(Try it): With the line containing "is (578, 1028)." as the start and the line containing "You are a GUI" as the end, transcribe that span of the entries below exactly, including both.

(Data to use):
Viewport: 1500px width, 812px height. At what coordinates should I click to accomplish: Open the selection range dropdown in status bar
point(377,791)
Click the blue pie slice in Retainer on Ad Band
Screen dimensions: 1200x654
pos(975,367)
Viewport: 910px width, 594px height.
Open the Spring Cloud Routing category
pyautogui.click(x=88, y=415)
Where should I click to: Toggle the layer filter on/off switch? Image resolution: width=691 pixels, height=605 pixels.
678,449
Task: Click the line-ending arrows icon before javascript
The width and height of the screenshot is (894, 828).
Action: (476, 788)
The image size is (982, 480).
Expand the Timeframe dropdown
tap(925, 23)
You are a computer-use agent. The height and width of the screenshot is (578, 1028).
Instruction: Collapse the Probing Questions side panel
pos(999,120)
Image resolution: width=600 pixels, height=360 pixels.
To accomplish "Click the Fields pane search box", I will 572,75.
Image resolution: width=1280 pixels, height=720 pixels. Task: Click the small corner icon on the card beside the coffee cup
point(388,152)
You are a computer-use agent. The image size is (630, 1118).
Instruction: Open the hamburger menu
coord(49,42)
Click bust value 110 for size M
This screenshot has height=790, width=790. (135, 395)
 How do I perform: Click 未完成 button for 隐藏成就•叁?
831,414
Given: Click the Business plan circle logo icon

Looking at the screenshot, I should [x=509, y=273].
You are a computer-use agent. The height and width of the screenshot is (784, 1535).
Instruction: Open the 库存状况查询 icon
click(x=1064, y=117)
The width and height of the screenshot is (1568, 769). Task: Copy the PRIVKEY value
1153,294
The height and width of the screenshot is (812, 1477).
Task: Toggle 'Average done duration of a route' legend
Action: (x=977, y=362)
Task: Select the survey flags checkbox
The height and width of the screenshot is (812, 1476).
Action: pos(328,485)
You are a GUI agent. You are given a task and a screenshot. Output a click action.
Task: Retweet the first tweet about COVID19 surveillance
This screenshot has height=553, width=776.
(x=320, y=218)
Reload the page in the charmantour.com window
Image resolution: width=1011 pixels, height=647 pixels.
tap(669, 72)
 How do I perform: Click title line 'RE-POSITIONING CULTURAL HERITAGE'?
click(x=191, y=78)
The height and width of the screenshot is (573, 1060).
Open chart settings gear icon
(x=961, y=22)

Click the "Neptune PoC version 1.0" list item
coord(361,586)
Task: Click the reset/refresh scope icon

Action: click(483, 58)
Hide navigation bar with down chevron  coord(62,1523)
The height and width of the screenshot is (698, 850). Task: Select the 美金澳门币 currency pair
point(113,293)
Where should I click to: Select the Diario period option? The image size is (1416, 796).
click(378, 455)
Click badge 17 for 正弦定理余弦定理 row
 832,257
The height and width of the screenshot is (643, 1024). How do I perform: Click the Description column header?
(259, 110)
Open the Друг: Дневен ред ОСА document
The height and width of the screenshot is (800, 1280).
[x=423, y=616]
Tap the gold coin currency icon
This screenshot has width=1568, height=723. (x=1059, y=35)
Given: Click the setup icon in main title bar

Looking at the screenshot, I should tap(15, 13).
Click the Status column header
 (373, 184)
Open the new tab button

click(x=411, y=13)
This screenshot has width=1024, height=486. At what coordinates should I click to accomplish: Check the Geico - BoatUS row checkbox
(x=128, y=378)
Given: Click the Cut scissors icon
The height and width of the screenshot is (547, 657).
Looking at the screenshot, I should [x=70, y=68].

(Output of the exercise):
You are a computer-use agent. The height and width of the screenshot is (578, 1028).
Instruction: Collapse the Probing Questions side panel
pos(999,120)
Image resolution: width=600 pixels, height=360 pixels.
To accomplish "Click the Fields pane search box", I will 572,75.
Image resolution: width=1280 pixels, height=720 pixels. Task: Click the small corner icon on the card beside the coffee cup
point(388,152)
You are a computer-use agent. The image size is (630, 1118).
Instruction: Open the hamburger menu
coord(49,42)
Click bust value 110 for size M
This screenshot has height=790, width=790. (135, 395)
 How do I perform: Click 未完成 button for 隐藏成就•叁?
831,414
Given: Click the Business plan circle logo icon

Looking at the screenshot, I should [x=509, y=273].
You are a computer-use agent. The height and width of the screenshot is (784, 1535).
Instruction: Open the 库存状况查询 icon
click(x=1064, y=117)
The width and height of the screenshot is (1568, 769). Task: Copy the PRIVKEY value
1153,294
The height and width of the screenshot is (812, 1477).
Task: Toggle 'Average done duration of a route' legend
Action: (x=977, y=362)
Task: Select the survey flags checkbox
The height and width of the screenshot is (812, 1476).
Action: pos(328,485)
You are a GUI agent. You are given a task and a screenshot. Output a click action.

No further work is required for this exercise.